[START DATASET RECORDS]
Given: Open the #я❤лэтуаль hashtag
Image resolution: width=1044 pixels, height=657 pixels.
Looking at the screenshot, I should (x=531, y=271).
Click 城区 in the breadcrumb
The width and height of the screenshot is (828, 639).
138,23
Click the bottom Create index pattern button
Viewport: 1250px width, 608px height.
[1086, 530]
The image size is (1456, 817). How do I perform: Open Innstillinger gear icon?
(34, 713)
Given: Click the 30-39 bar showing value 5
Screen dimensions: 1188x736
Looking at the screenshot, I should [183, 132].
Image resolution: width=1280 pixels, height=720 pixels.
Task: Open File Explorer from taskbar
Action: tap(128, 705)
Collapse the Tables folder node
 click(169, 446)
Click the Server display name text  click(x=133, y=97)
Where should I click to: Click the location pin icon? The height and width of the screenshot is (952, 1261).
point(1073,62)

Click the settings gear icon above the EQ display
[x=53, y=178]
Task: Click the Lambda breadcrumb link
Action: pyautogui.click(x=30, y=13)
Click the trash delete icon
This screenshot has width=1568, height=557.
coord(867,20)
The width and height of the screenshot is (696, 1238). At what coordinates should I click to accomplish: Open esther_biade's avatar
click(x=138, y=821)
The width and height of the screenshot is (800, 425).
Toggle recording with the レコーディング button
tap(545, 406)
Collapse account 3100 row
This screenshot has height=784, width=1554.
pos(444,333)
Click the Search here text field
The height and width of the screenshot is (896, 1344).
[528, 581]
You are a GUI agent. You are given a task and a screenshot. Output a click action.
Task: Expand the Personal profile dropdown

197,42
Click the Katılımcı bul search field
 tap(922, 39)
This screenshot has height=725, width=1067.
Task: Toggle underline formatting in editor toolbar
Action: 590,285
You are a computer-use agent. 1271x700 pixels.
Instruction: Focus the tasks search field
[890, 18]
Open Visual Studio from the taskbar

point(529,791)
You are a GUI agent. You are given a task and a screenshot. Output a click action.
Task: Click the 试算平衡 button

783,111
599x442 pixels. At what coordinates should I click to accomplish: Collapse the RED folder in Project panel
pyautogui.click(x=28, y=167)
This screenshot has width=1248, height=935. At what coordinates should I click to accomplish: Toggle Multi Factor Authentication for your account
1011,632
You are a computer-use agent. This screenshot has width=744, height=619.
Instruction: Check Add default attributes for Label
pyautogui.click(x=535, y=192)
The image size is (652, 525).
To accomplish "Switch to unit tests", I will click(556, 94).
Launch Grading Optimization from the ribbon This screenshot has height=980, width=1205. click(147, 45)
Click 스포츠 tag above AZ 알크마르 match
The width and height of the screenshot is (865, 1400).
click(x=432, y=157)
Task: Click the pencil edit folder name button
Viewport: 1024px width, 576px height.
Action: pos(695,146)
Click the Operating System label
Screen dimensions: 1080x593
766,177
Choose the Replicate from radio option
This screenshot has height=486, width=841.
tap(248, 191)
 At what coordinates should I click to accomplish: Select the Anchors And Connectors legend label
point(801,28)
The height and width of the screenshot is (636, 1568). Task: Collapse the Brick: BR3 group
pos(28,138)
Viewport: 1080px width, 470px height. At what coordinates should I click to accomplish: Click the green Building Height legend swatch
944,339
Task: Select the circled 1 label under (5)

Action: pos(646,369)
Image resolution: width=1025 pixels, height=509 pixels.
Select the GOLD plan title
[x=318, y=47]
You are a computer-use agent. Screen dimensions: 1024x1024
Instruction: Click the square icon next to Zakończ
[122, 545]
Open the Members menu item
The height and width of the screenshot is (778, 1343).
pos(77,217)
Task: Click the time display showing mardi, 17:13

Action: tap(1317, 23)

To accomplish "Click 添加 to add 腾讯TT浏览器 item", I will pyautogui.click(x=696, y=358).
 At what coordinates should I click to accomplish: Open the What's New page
[END DATASET RECORDS]
EXERCISE REQUIREMENTS: Pick out each line of the data above that contains the string "pyautogui", and copy those lines in full.

OUTPUT OF THE EXERCISE:
Action: pyautogui.click(x=30, y=13)
pyautogui.click(x=28, y=167)
pyautogui.click(x=535, y=192)
To accomplish "Click 添加 to add 腾讯TT浏览器 item", I will pyautogui.click(x=696, y=358).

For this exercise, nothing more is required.